I can’t give you a specific date or time of demise. I just know that it happened. Paradoxically, I’m the living proof of its death.
*
When did it all go linguistically pear-shaped? My dad and his family grew up speaking Cantonese in Southeast Asia; my mom is third-generation Japanese-American. My brother and I grew up in Canada. Our family language was English. We learned French at school. When we heard Cantonese, it was usually spoken into the telephone late at night, when long-distance rates were cheaper, or at dim sum restaurants on the weekend. Of the 10 words or so that I know in Cantonese, almost all of them relate to food.
*
By the time that I was born, English had been my father’s primary language for more than a decade. His parents lived 4000 km away; his nearest sibling 3000 km. It felt alien and unnatural to speak Cantonese to me when I was a baby, he said. In rural Canada, where a dairy farm was our nearest neighbour, there were no other Chinese people, nobody else with whom to converse on a regular basis.
Maybe that’s how my family killed Cantonese. But now that I’m a parent raising my kids in a country where English isn’t spoken in everyday life, I don’t blame my dad.
*
My grandparents came to the United States in their 60s, refugees from the wave of communist revolutions that began in China and swept through Southeast Asia. They spent the rest of their lives in diaspora communities in Hawaii and California. My grandmother knew only a few English words. My grandfather had a functional knowledge of the language, but it was better suited to grocery-shopping and paying for bus fare than for heart-to-heart chats. Nevertheless, we tried. When I went off to boarding school, I wrote letters to him in English, trying to keep my sentences short and simple. He sent me birthday cards in Chinese, which my friends translated for me.
*
All my attempts to learn Cantonese resulted in total failures. I’ve always wondered whether being tone-deaf made it harder than it might otherwise have been, or whether I subconsciously found it too intimidating. Certainly my parents never pushed me to learn the language, and though as a teenager I tried not wholly unsuccessfully teach myself Russian I was an indifferent self-taught student of Cantonese.
*
I remember, at the age of twenty, reading out typical tourist sentences from a Cantonese phrasebook. To my dad and his siblings, it sounded like nonsense; my grandfather, perhaps possessing more patience or a better ear, was the only one who managed to understand me. After that, I never tried again. What use was a rotely-repeated “I would like to order a cab” when what I really wanted to discuss was the Chinese Civil War and the events that led my grandparents to flee the country.
*
In 2013, our extended family gathered for what would prove to be one last time in Hawaii. I remember how much I envied one of my older cousins, who had settled in Hong Kong after university. He moved between Cantonese and English with an effortlessness that I couldn’t even begin to dream of.
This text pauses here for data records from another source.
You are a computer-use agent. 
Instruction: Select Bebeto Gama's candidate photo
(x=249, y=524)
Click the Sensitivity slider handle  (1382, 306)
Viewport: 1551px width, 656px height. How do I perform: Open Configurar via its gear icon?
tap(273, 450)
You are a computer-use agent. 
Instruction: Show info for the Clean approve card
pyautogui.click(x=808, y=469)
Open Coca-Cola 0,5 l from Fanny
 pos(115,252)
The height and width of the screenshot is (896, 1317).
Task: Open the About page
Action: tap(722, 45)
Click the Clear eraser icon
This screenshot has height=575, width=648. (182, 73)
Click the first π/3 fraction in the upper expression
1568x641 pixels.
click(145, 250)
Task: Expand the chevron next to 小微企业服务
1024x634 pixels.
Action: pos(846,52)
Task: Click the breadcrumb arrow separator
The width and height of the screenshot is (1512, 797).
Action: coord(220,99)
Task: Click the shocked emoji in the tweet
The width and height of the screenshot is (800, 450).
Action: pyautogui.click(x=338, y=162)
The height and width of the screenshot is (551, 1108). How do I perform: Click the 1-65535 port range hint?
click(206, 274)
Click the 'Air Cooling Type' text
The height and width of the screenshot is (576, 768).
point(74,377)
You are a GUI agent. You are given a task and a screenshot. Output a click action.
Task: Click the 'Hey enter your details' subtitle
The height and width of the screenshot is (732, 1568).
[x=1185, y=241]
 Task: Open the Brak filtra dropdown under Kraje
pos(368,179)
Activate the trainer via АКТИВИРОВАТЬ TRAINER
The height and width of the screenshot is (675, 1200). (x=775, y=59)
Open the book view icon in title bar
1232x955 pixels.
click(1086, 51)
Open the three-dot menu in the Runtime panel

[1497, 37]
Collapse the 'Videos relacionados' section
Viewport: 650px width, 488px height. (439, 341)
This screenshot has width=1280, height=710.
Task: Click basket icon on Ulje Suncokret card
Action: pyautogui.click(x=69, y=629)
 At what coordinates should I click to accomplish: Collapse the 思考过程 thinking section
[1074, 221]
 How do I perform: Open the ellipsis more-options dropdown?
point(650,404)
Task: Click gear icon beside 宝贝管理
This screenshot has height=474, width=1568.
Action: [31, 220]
That was the last time that I saw my grandfather. He died the following year, 101 years old.
*
When I see people shrugging their shoulders at language death, I’m (somewhat fittingly) left speechless. My family killed Cantonese and, so doing, cut me off from half my past and most of a culture.
Yet, in a way, I’m lucky: outside my family, Cantonese is still very much alive. Given enough time and determination, I could probably learn it. Online resources abound, and my father and friends would be happy to help me. In the meantime, I watch Hong Kong movies and listen to the BBC World Service in Cantonese, the rise and fall of its tones at once a comfort and regret.
Other people and other cultures don’t necessarily have this luxury. Their language might have no written form, no grammar books, no dictionaries. It might not be spoken by young people, meaning that without intervention it will die with its elders. When they are gone, we lose ways of thinking and looking at the world that aren’t found in other languages. We lose a way of understanding ourselves and positioning ourselves in time and space in relation to our ancestors and descendants. We lose a people’s history in their own words, and instead must strive to understand them through a lens that necessarily distorts their stories. All this I lost—yet I am also keenly aware that in a sense I never had it. I do not wish the same for anyone else.